+++ Document extract

Spotlight Report

House Budget Backstep: Slush Funds Return as Spending Growth Hits 5.6%

posted on in Spending & Taxes

Like Gov. Jim Hunt before them, House budget architects appeared willing to whistle past the graveyard in their preparation of a spending plan for the 1999- 2001 biennium. No funds are scheduled even to begin payment of a court-ordered repayment of $360 million in illegally collected intangibles taxes. As such, the proposed House budget — like the administration’s before it — is likely to turn out to be incomplete and infeasible given the state’s inescapable fiscal obligations.

In operating expenditures (excluding capital and off-budget items), General Fund authorizations under the House Committee plan will rise 5.6 percent in FY 1999-00 and 4.1 percent in FY 2000-01. Since 1992, annual increases have averaged 8.8 percent, rising rapidly in all but one fiscal year (1995-96) and reaching 9.7 percent in FY 1998-99. The House’s proposed 5.6 percent hike in FY 1999-00, while below North Carolina’s average spending growth during the 1990s and slightly lower than the governor’s proposed 5.9 percent, still represents a growth rate significantly higher than inflation (2.2 percent) and growth in the state population (1.3 percent). Continued sizable growth in state spending, even in the face of this year’s fiscal uncertainty and nonrecurring funds gap, is a trend that does not augur well for the future.

++++++

Work to complete
Reproduce the House budget report starting with "Like Gov. Jim" and going on through "inescapable fiscal obligations.", replacing "whistle past the graveyard" with "ignore looming trouble".

+++ Dataset excerpt

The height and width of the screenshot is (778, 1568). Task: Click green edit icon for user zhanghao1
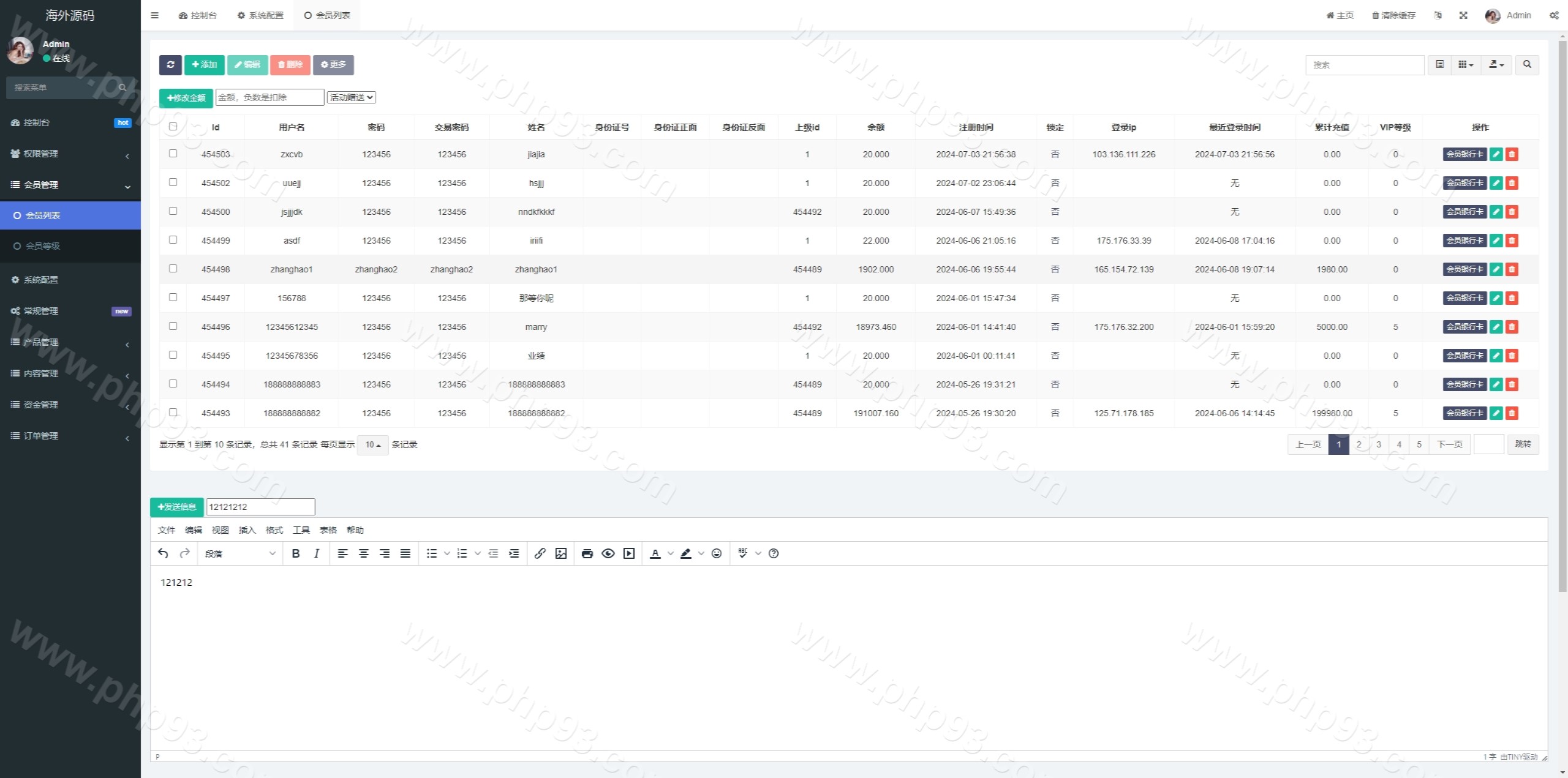coord(1496,269)
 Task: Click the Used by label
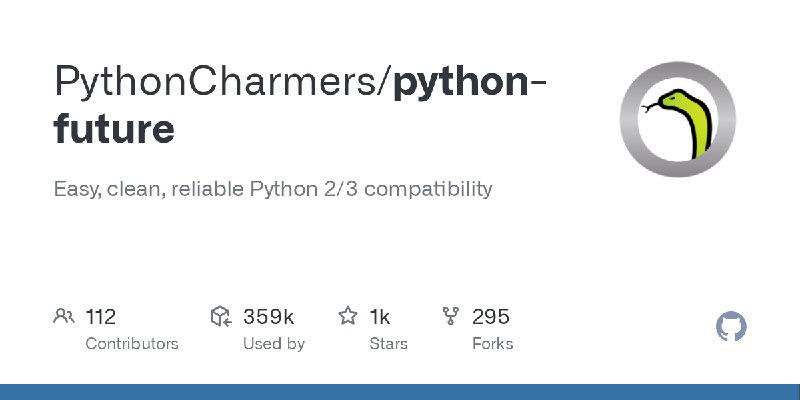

++++++

Reply to the exercise
Like Gov. Jim Hunt before them, House budget architects appeared willing to ignore looming trouble in their preparation of a spending plan for the 1999- 2001 biennium. No funds are scheduled even to begin payment of a court-ordered repayment of $360 million in illegally collected intangibles taxes. As such, the proposed House budget — like the administration’s before it — is likely to turn out to be incomplete and infeasible given the state’s inescapable fiscal obligations.